[Start of Material for the task]

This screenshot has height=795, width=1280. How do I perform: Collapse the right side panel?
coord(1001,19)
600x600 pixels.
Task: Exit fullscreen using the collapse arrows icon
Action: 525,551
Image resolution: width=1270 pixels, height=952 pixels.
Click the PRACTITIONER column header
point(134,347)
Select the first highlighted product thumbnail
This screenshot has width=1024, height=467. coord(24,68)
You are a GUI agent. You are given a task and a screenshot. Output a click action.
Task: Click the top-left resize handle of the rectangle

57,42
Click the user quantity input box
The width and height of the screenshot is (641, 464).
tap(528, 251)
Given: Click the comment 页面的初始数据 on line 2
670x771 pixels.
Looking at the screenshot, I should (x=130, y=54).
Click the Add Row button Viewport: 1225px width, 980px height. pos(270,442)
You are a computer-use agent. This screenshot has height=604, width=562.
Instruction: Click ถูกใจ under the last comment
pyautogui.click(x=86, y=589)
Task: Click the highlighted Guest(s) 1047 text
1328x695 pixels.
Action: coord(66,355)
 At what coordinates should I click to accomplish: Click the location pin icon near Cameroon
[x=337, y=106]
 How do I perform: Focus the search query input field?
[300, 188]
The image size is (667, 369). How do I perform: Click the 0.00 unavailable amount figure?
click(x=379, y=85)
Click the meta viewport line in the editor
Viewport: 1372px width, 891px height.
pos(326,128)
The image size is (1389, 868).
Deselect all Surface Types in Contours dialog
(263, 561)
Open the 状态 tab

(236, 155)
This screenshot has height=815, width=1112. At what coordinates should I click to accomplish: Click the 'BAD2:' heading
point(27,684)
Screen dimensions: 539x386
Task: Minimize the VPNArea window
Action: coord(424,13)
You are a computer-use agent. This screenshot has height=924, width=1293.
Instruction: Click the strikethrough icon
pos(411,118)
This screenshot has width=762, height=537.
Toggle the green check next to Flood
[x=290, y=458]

[End of Material for the task]

- Exercise
Copy the entries starting at the line containing "This screenshot has width=762, height=537." and continuing through the end of the entries, reproducing each line verbatim.

- Answer in full
This screenshot has width=762, height=537.
Toggle the green check next to Flood
[x=290, y=458]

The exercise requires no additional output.